It’s just data
I've always wondered about your essays. Who's the target audience?
Half of the things I've read from you specifically both "Gentle Introduction" articles as well as the WSDL 1.1 article seemed to lack any real meat for me. All I got out of them was a good collection of links and a fuzzy feeling about the ideas therein.
Now if your audience is supposed to be devs who already know about the technologies or manager-types who just want an overview then I guess the feel of your articles is alright. If not, then as a fairly technical person I don't really get much out of these essays beyond a fuzzy idea of what technologies or techniques your are in favor off without much technical detail.
I did like "What Object Does SOAP Access" and "Expect More".
PS: Feel free to return the favor about the articles at http://www.25hoursaday.com/writings.html if you want. I like critique about my overall writings and typically don't get enough of it.
Well, Dare, clearly you are not it. ;-)
I try rather hard to identify my target audience at the top of my essays.

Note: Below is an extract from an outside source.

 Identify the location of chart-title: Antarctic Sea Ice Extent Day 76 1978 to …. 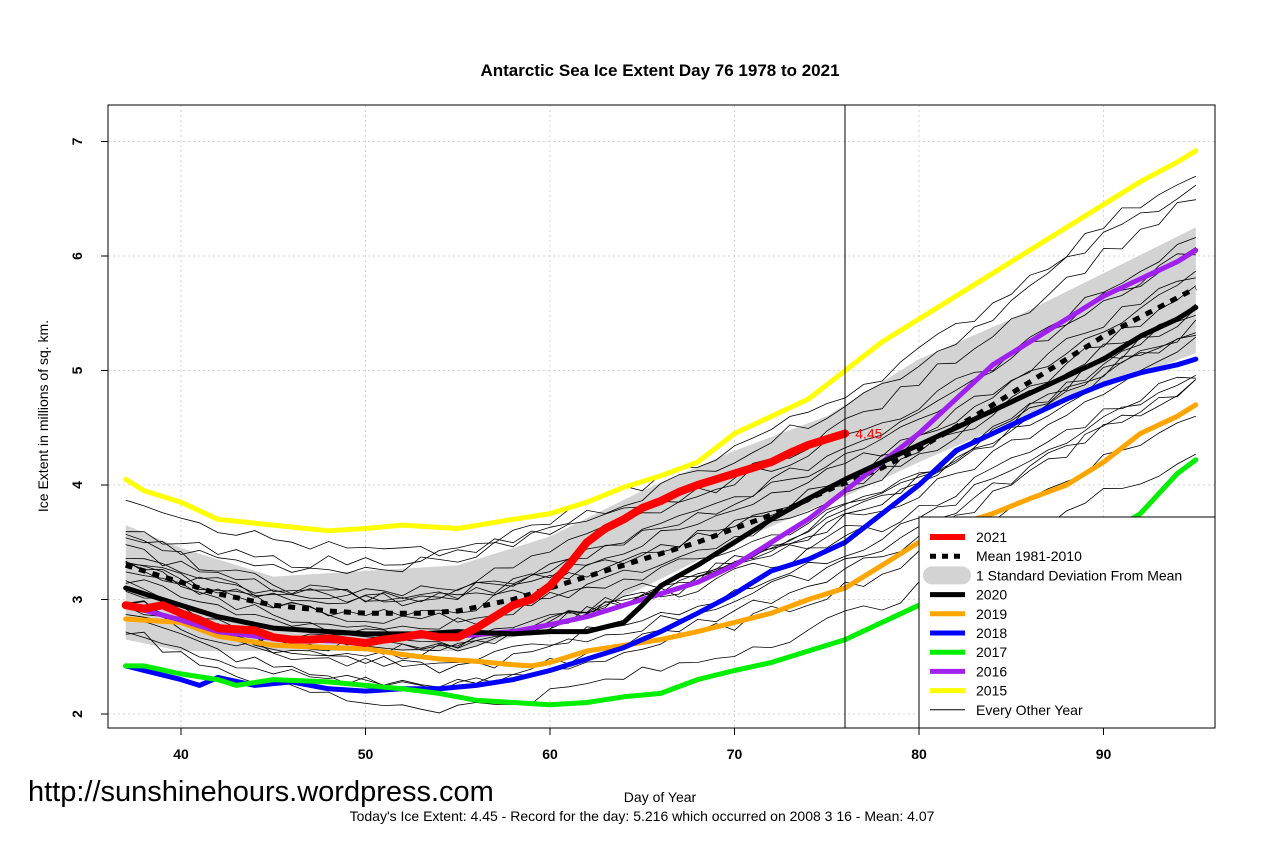
(660, 70).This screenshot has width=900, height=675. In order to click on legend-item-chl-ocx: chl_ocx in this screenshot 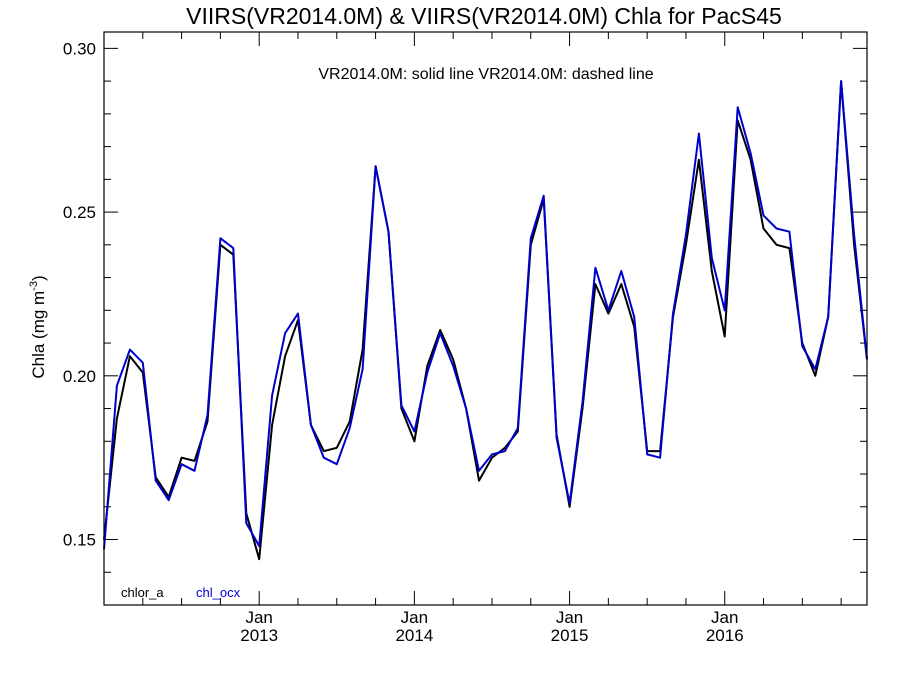, I will do `click(218, 592)`.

And they get a steady stream of visitors from places like schools and other technical folks whose area of expertise is different than ours. I actually got a laugh when I read that the latter link referred to that particular article as "a little more technical".
What concerns me is that most people's first exposure to a subject like SOAP is seeing an RPC style request with things like xsi:type (largely traceable back to Apache) and unnecessary namespace declarations (tried ASP.NET lately?) and recoil in horror.
Most of these essays have as a motivation a real debate that I was having at the time with a real person. My real purpose to these essays is to plop out a complete thought so that I can refer to it later as a convenient shorthand. It saves time.